▶ Directions: Please count the lines in the material below that contain the word "should", and reply with only that number.

▶ Information provided:
= = = = = = =
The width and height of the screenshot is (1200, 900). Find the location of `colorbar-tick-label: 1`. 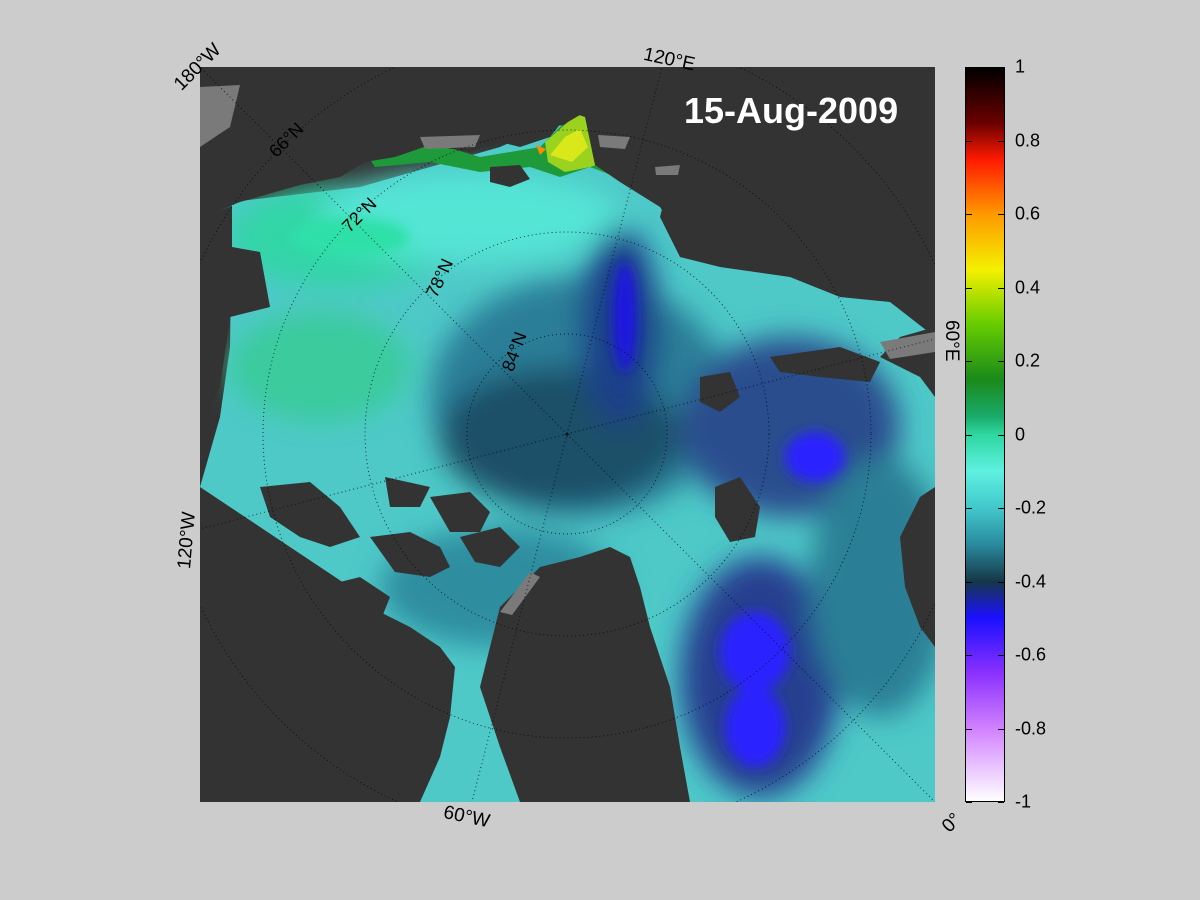

colorbar-tick-label: 1 is located at coordinates (1020, 66).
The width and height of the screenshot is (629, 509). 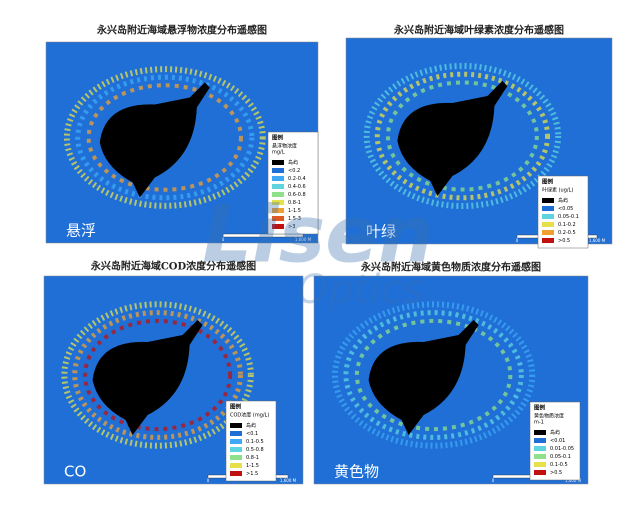 What do you see at coordinates (360, 290) in the screenshot?
I see `watermark-sub: Optics` at bounding box center [360, 290].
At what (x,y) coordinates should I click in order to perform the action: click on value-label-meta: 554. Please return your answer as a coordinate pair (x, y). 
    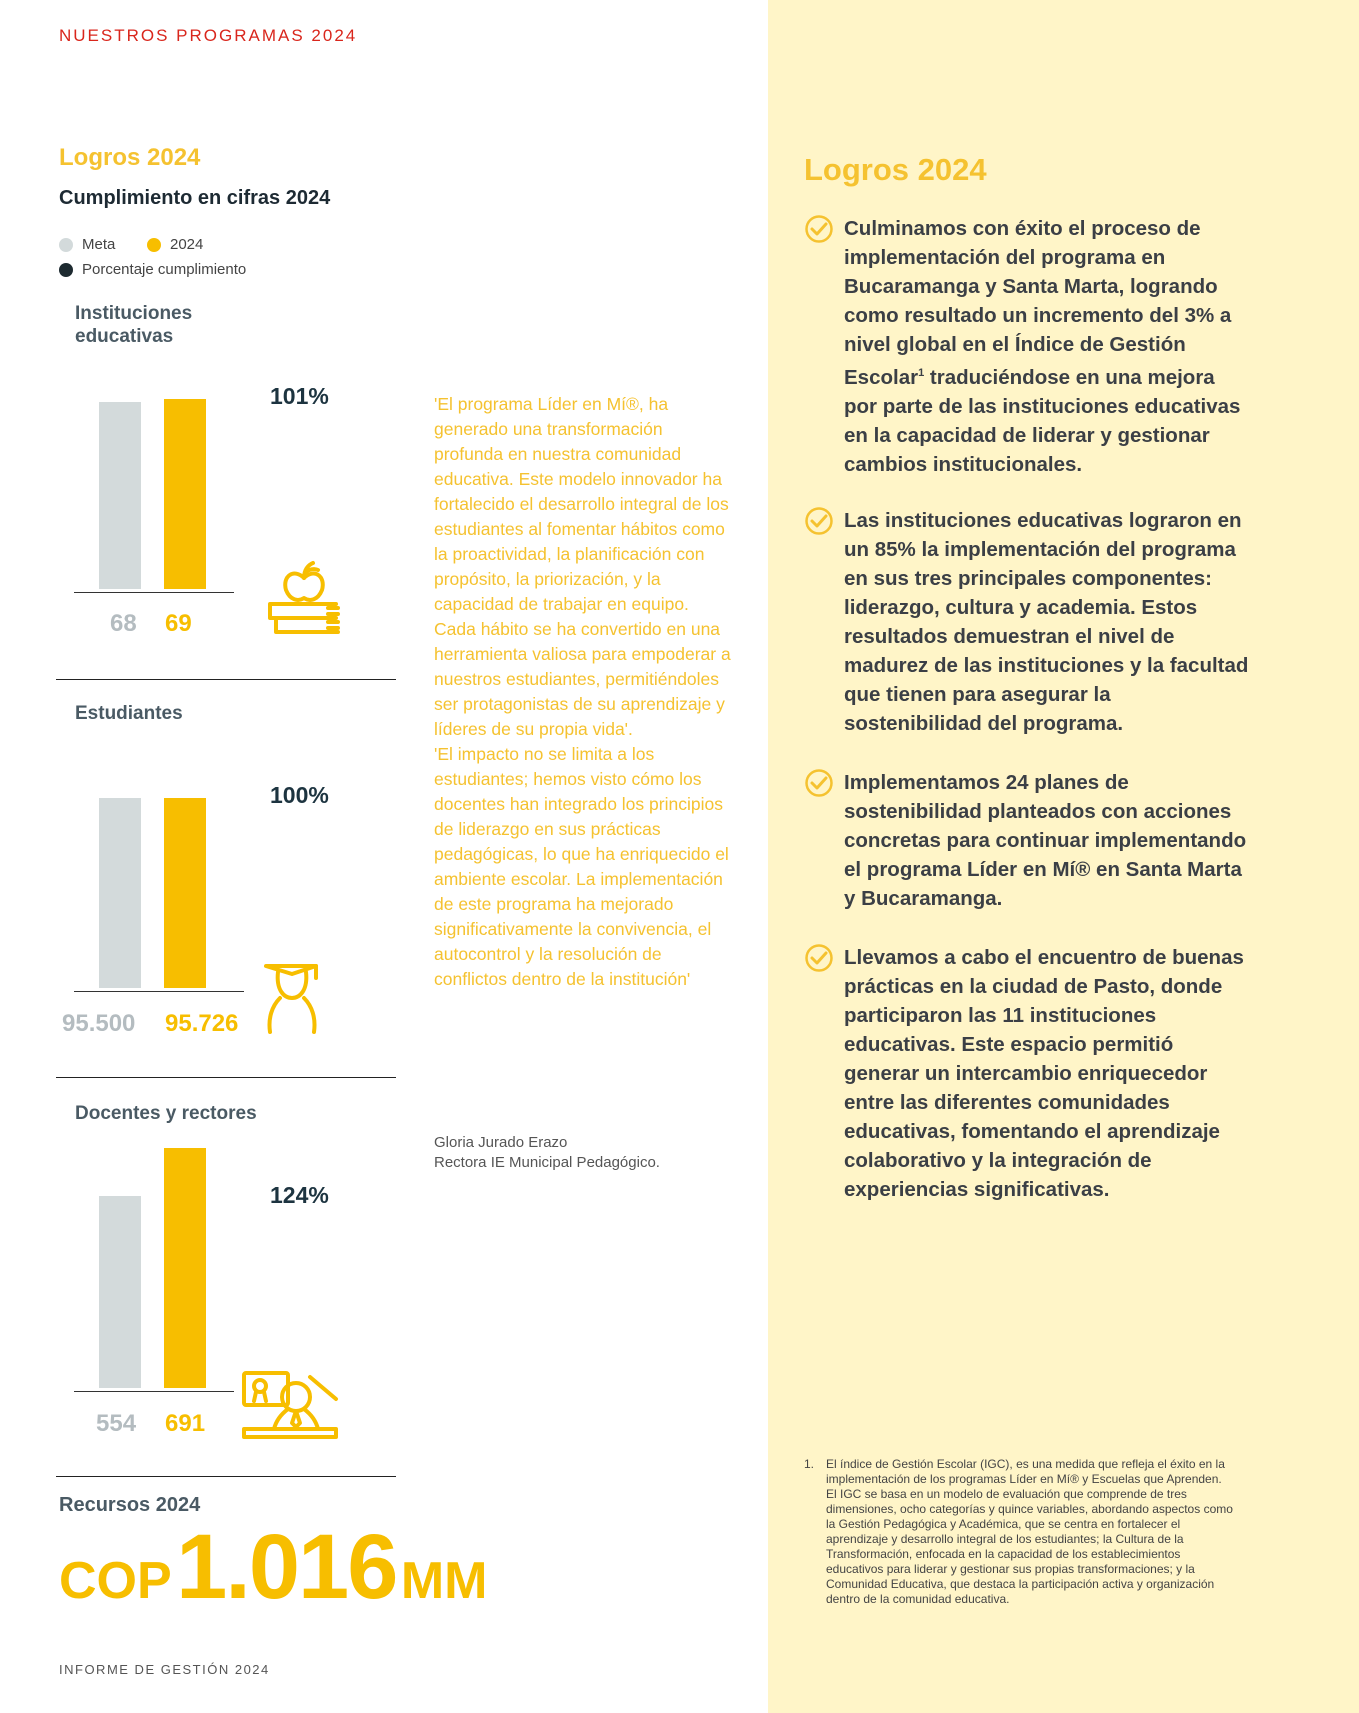
    Looking at the image, I should click on (116, 1424).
= = = = = = =
▶ Expected answer: 2